L’Euro scommette su un nuovo QE in Eurozona

(Teleborsa) – Il mercato valutario scommette sul potenziamento degli stimoli da parte della Banca Centrale Europea.

Oggi l’euro ha continuato a perdere terreno sul dollaro nonostante le positive indicazioni giunte dai PMI dell’Eurozona, rompendo al ribasso il supporto di 1,06 dollari. La moneta unica ha infatti toccato 1,0593 dollari come non faceva da aprile, salvo poi tornare in zona 1,06 USD.

E’ dunque evidente come gli investitori diano quasi per certo il potenziamento delle misure a supporto dei prezzi già dal meeting della BCE del prossimo 3 dicembre.

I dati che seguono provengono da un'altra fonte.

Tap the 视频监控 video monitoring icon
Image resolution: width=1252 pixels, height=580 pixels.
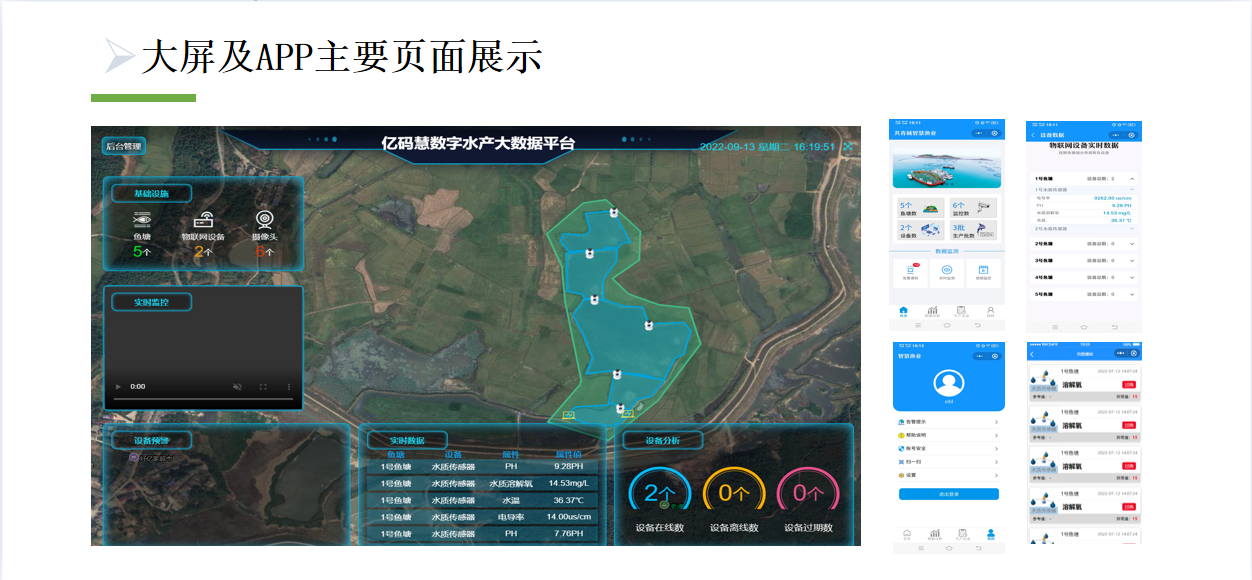click(x=983, y=270)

La stessa Eurotower sembra aver voluto preparare il terreno a questa eventualità: negli Account dell’ultima riunione del Board è emersa un’aumentata preoccupazione per l’attuale livello dei prezzi e la volontà di esaminare la possibilità di rimettere mano agli stimoli.

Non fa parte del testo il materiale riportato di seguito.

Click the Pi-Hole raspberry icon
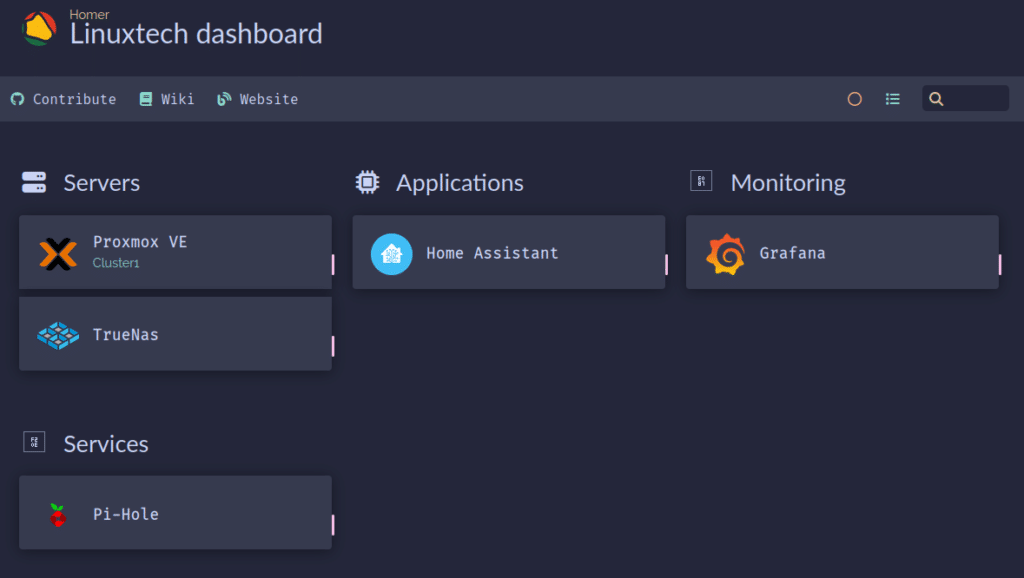This screenshot has width=1024, height=578. pyautogui.click(x=58, y=515)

Anche il Presidente Mario Draghi ha parlato di dinamiche inflazionistiche indebolite e della disponibilità dell’Istituto centrale di fare tutto il necessario per sostenere l’economia della Zona Euro. 

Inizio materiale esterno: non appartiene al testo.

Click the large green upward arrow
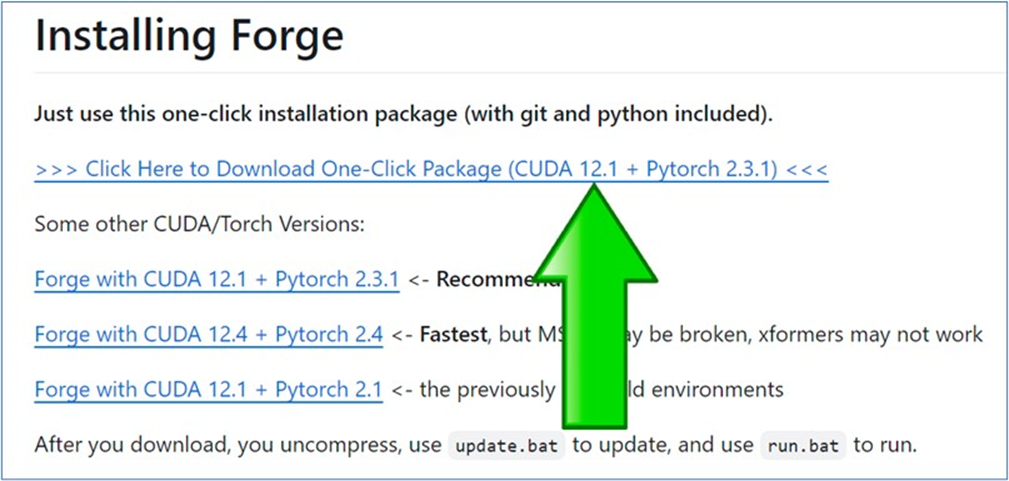The width and height of the screenshot is (1009, 481). pos(596,300)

Dal canto suo il dollaro beneficia del quasi certo aumento dei tassi di interesse negli Stati Uniti per la prima volta dal 2006 (il costo del denaro sosta invece attorno allo zero dal 2008). 

Nei Verbali dell’ultimo meeting della Federal Reserve è emersa una ritrovata unità di vedute tra i banchieri centrali rispetto ad un aumento dei tassi di interesse prima della fine dell’anno. E’ dunque probabile che la Fed annunci il ritocco all’insù in occasione della riunione del Comitato di politica monetaria (FOMC) del 15 e 16 dicembre.